:: SELECTED EXTRACT ::
┌──

Today, I did something hopeful and tender.
It was also a bit terrifying.
But I can’t take it back, and now the first pitch for my devotional cookbook Roux and Lament lives in someone elses’s inbox. My dream publisher’s inbox. Waiting to be read, waiting to be contemplated, waiting to be replied to, forwarded, deleted, or ignored. God only knows.
And here I am, wondering what I’m going to do if they say no, and wondering frantically what I’ll do if they say oh yes! Please tell us more. What happens if they say yes and the words won’t come?
I don’t believe in writer’s block, but I do believe that for the saints, writing is spiritual warfare.
I’ve always been a writer. I learned to read at four; and by six, I was writing poetry on sheets of blank newsprint we cut off the remnants given away by the local paper. Over the years, my sisters and I would awkwardly stitch together many sheets of hand-cut pages, then write and illustrate our own little books. I still have a few, yellowed and crumbly with time; endearing and embarrassing, all at once.
But then, not so innocent. There was the time when my words were devoted to philosophies designed to move you. “Oh, your writing!” Folks would exclaim. I had an ardent group of readers. I’d find my poetic, magical phrases and paragraphs tucked into other people’s blogs, no credit given, claimed as their own. Still, I would write, wanting to give language to deep inner soul feelings and dreamings, hoping to take your breath away with a tapestry of words and sentences woven from incense, feathers, and flowers. Mystical. Metaphysical. Evocative, like a spell. Following Rumi and Rohr, all priestess and poem in my sultry ways.

└──

:: PROBLEM TO WORK ON ::
Reproduce the passage of the essay on pitching a devotional cookbook that begins with the words "I don’t believe" and ends with "all at once.".

:: DATA SEGMENT ::
┌──

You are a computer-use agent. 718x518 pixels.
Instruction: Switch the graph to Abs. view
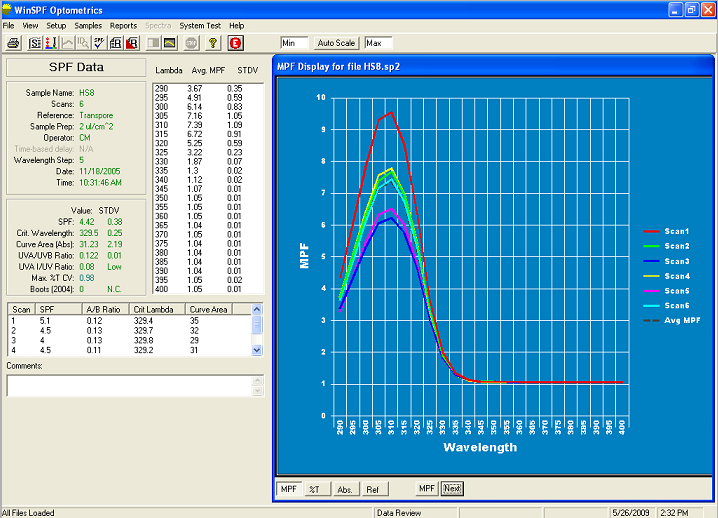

└──

:: TASK SOLUTION ::
I don’t believe in writer’s block, but I do believe that for the saints, writing is spiritual warfare.
I’ve always been a writer. I learned to read at four; and by six, I was writing poetry on sheets of blank newsprint we cut off the remnants given away by the local paper. Over the years, my sisters and I would awkwardly stitch together many sheets of hand-cut pages, then write and illustrate our own little books. I still have a few, yellowed and crumbly with time; endearing and embarrassing, all at once.